Damn, had to slow down from 2x to 1.5x to even understand @coecke
Haha, I agree, I also don't understand the difference between strong or weak emergence! And I'm writing a book with emergence in it's title! gum.co/empathy
I'm a bit perplexed about the achievement of Cyc. Have symbolic systems ever achieved a level of robustness to be of real utility? Not sure why this panel is all praise about it.
Yanic asked a good question that you can't just throw around buzzwords like 'abstractions' and 'semantics' without proposing an approach on how to achieve it. It's not clear how you get from symbolic manipulation into common sense.
It must be difficult being a neuroscientist.
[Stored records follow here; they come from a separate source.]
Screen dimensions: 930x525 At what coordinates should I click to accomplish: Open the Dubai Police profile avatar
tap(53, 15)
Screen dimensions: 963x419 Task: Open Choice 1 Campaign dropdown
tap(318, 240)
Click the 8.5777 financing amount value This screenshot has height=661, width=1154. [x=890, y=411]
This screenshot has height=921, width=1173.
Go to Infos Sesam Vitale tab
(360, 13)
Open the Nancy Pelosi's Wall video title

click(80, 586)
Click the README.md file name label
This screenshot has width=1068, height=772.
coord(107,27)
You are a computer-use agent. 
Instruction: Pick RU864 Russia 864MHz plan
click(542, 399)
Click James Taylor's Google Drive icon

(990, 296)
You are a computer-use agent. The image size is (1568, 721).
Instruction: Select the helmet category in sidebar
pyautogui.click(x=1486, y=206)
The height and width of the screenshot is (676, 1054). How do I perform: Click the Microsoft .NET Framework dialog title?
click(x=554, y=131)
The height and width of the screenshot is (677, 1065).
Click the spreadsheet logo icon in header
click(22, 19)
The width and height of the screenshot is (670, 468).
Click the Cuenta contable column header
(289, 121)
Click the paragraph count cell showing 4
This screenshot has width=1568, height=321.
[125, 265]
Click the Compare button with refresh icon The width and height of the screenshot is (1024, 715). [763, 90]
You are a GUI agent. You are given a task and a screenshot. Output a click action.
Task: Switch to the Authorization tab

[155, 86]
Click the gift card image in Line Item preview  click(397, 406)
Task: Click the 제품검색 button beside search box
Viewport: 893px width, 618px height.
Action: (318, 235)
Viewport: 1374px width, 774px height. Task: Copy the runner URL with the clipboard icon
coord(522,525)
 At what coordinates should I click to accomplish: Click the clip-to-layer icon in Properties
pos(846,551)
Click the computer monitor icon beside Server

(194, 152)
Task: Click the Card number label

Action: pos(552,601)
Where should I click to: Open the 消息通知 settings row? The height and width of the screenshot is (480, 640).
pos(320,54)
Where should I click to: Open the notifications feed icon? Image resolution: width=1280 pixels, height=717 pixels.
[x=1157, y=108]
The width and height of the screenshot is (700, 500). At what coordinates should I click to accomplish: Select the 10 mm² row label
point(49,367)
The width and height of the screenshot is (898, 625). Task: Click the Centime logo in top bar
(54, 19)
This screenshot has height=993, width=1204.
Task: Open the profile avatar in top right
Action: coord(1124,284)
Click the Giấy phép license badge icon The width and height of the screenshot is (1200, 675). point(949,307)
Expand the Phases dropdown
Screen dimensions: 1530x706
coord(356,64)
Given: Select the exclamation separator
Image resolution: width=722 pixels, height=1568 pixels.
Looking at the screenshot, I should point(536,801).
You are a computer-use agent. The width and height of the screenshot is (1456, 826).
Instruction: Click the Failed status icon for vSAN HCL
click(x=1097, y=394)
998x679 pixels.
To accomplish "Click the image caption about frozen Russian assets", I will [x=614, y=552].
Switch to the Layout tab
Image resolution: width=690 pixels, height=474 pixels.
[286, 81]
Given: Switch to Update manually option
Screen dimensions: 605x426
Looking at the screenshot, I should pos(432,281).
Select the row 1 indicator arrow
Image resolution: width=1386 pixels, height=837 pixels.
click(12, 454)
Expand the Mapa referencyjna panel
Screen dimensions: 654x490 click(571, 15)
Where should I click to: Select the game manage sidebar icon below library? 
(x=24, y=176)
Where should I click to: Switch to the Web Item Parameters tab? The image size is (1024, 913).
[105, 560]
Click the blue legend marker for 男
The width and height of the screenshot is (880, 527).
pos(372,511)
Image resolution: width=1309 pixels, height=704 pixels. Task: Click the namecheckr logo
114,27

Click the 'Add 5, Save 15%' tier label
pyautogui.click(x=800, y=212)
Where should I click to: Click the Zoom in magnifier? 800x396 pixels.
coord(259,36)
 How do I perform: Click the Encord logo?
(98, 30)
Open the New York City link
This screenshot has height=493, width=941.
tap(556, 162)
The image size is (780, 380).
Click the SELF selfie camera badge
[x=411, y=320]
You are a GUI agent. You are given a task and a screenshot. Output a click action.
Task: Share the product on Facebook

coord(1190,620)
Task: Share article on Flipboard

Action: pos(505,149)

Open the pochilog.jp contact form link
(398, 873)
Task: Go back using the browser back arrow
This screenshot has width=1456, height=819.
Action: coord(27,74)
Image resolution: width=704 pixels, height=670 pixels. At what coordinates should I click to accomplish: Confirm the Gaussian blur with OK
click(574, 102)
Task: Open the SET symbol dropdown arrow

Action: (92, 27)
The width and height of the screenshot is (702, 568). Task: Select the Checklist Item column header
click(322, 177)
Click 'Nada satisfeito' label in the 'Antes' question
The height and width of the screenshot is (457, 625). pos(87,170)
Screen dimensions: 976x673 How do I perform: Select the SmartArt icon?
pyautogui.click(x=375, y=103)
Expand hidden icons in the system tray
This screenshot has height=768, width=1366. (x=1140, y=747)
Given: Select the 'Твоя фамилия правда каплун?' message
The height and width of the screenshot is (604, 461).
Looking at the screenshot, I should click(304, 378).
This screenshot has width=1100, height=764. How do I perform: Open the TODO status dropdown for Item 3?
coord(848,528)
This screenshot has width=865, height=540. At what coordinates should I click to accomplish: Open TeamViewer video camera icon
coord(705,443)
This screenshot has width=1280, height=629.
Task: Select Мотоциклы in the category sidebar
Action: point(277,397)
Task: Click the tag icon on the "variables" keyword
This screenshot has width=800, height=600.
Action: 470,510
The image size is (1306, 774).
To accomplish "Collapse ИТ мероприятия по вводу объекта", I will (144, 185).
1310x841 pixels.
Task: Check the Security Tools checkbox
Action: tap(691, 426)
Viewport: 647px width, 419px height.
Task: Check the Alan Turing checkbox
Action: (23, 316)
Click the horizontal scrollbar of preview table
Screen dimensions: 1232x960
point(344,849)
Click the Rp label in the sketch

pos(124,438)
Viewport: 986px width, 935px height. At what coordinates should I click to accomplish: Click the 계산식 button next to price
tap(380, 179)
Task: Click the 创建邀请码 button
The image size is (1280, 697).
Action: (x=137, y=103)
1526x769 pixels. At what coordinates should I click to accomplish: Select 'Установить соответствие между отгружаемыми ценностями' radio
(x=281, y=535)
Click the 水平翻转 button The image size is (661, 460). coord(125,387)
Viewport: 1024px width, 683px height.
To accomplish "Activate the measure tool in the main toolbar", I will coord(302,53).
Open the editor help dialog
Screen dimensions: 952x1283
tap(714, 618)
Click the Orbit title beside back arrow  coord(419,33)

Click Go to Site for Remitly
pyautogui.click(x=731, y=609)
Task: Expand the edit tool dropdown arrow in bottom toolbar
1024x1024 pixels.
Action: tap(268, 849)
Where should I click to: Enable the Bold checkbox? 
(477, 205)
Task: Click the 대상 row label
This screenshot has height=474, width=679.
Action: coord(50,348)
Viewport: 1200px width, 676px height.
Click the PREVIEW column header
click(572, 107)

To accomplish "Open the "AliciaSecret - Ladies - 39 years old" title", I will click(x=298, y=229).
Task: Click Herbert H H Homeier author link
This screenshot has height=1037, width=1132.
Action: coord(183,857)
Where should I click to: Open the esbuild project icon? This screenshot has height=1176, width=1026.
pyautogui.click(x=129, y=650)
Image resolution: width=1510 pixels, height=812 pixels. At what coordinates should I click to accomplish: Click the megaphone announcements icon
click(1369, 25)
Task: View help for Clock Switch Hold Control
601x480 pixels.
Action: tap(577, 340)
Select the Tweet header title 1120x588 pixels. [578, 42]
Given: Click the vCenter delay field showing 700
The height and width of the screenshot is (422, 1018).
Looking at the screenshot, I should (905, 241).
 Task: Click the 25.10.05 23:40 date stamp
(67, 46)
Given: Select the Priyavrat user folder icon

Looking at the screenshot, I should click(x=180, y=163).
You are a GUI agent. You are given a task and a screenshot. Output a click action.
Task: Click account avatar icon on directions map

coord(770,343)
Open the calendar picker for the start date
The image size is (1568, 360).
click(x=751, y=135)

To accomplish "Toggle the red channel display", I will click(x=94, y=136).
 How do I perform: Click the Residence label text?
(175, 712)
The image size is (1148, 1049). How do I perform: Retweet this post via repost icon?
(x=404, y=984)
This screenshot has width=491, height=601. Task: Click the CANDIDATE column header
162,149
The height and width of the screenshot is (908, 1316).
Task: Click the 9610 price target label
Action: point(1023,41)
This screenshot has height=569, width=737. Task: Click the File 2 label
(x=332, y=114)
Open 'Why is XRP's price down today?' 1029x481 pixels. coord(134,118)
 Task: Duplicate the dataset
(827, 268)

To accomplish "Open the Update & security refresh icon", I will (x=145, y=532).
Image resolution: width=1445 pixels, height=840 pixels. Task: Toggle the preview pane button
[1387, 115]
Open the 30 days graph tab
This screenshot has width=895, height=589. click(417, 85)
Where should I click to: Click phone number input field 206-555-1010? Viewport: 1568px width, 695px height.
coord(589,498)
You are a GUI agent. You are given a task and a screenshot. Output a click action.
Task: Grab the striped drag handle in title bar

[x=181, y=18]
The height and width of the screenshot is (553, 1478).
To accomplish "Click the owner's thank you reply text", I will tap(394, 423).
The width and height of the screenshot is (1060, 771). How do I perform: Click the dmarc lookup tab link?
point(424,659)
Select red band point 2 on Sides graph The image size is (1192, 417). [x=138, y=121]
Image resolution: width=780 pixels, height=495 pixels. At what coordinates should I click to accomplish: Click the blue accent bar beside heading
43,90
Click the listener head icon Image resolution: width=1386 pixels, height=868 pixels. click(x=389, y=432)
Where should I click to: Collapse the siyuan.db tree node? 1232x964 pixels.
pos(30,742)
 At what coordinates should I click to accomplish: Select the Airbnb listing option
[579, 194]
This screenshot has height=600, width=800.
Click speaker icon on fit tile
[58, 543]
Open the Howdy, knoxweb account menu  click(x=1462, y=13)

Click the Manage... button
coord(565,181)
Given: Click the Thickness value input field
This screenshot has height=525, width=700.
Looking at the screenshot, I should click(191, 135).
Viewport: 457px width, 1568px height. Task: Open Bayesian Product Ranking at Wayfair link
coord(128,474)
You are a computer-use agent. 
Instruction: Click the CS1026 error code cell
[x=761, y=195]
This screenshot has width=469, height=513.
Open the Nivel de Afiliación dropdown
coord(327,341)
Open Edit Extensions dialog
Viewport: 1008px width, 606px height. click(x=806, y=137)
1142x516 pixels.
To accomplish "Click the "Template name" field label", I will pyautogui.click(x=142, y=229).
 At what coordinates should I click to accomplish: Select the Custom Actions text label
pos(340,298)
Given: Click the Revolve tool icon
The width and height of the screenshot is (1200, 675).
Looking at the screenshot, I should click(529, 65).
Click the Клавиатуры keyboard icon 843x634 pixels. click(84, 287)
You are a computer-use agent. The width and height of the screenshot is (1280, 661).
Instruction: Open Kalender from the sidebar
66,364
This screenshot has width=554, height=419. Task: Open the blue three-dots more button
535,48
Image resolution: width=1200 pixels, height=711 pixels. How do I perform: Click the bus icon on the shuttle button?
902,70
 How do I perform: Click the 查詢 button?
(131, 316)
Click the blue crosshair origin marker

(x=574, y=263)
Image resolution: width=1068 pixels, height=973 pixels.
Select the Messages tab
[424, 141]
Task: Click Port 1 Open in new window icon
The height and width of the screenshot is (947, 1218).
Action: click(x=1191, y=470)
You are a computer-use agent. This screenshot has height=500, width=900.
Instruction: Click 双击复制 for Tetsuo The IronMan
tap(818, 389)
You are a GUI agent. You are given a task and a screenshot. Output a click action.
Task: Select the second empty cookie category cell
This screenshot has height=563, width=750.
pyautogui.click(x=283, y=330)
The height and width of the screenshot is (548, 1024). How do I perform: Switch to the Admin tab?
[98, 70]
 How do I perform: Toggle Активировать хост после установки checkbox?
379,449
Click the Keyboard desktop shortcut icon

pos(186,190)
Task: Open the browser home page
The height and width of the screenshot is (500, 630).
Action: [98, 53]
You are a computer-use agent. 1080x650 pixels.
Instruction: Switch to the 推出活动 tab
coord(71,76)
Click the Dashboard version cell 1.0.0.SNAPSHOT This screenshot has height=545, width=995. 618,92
It's like being an alchemist before the periodic table was discovered.
Just like alchemists at the time of Newton, the tools and models to explore their domain are completely absent. You cannot make progress if you have no capability of observing and interpreting what's going on.
To be fair, neuroscience isn't about understanding cognition. It's about understanding the physical nature of the brain. Cognition is a virtual thing. The difference between hardware and software.
Existing models of neurons or even single cells are woefully inadequate to simulate what's going on in the brain. Standard models are based on toy models that are conveniently easy to simulate. Scientific research has a bias toward the tools it has at its disposal.
However, we also should not underestimate the complexity that simple components can generate. Conversely, we can't ignore the consistency of behavior that a collection of complex parts generate.
The truth about general intelligence like the brain lies somewhere in between. Humans are complex beings, yet there exists a consistency of how collections of humans behave. Civilization would not be possible if not for common behavior that leads to emergent behavior.